Pixel coordinate grounding data
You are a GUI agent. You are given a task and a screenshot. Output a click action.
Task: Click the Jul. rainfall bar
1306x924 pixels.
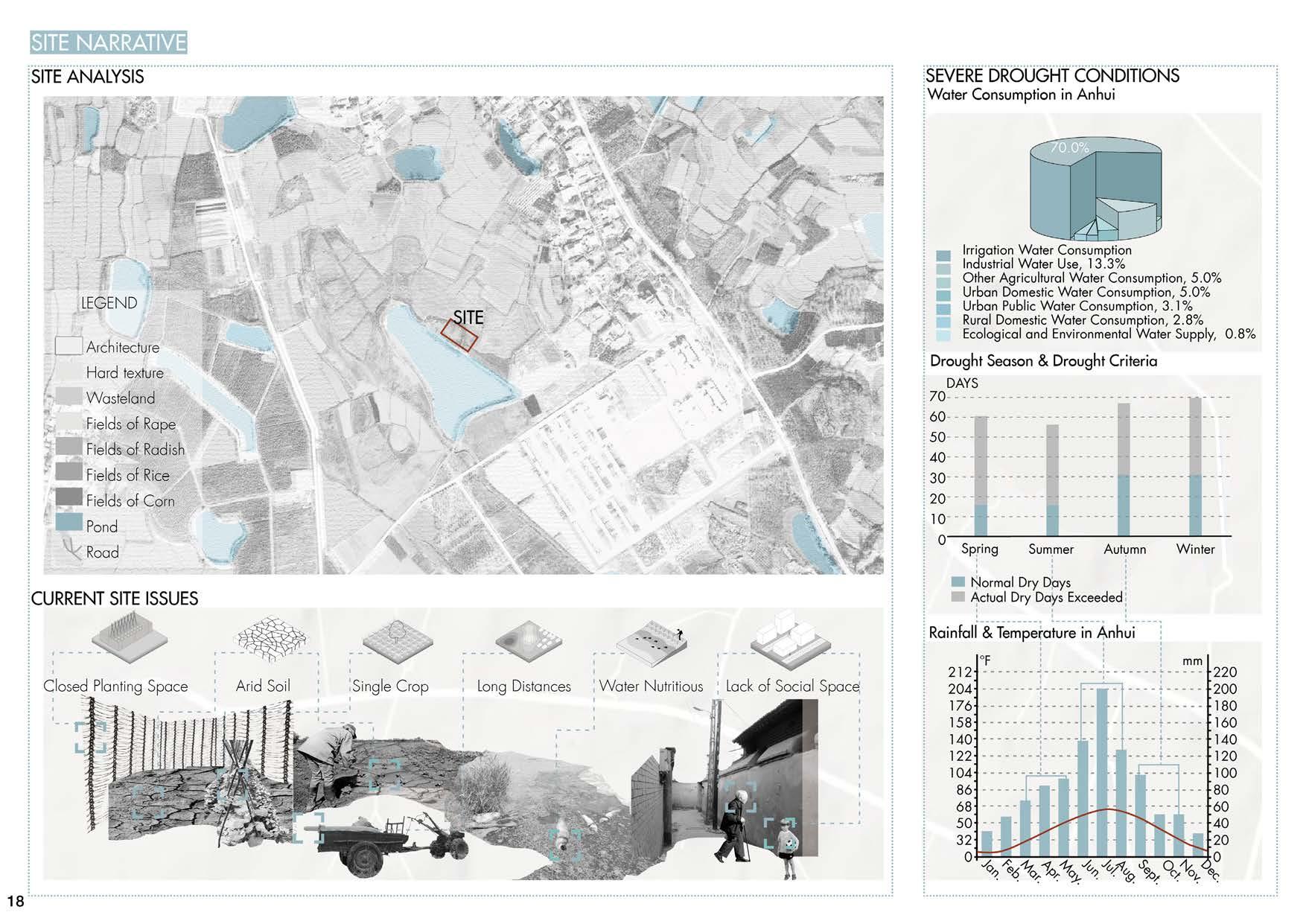(1102, 772)
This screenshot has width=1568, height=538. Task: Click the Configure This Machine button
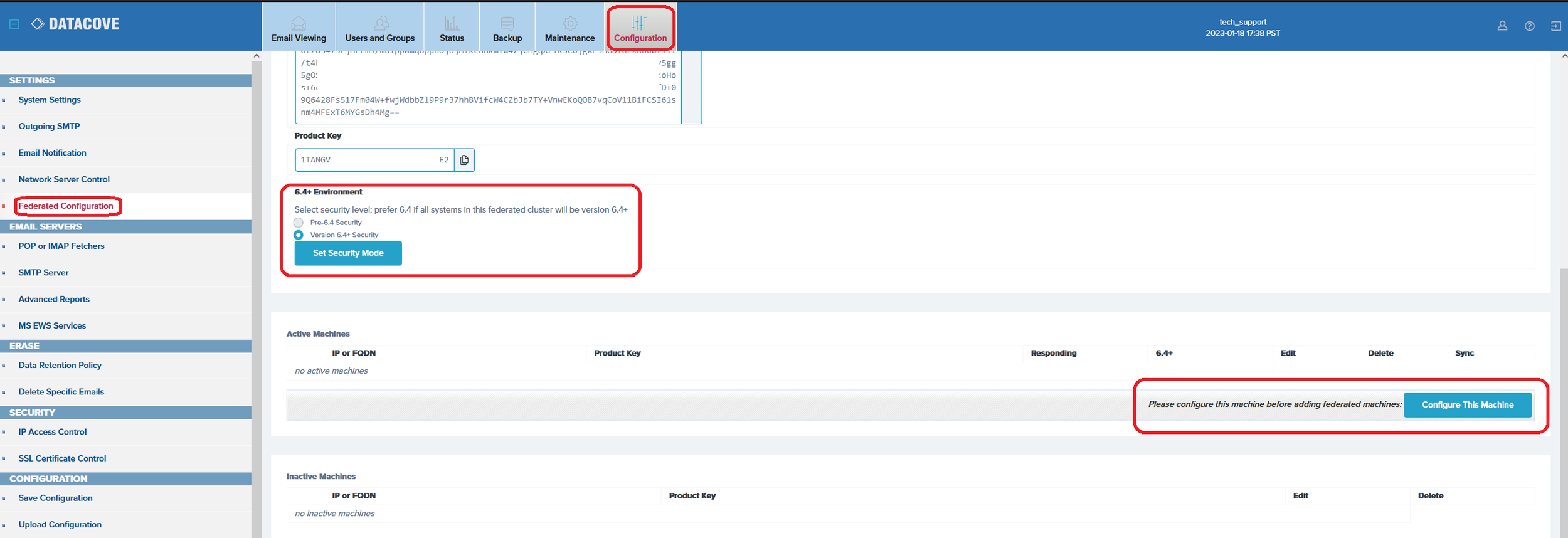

WORK TASK:
Leaving the pictures out, set down exactly the lines from the one with "1306x924 pixels." through the end of the records.

EXERCISE RESULT:
1306x924 pixels.
(1102, 772)
This screenshot has width=1568, height=538. Task: Click the Configure This Machine button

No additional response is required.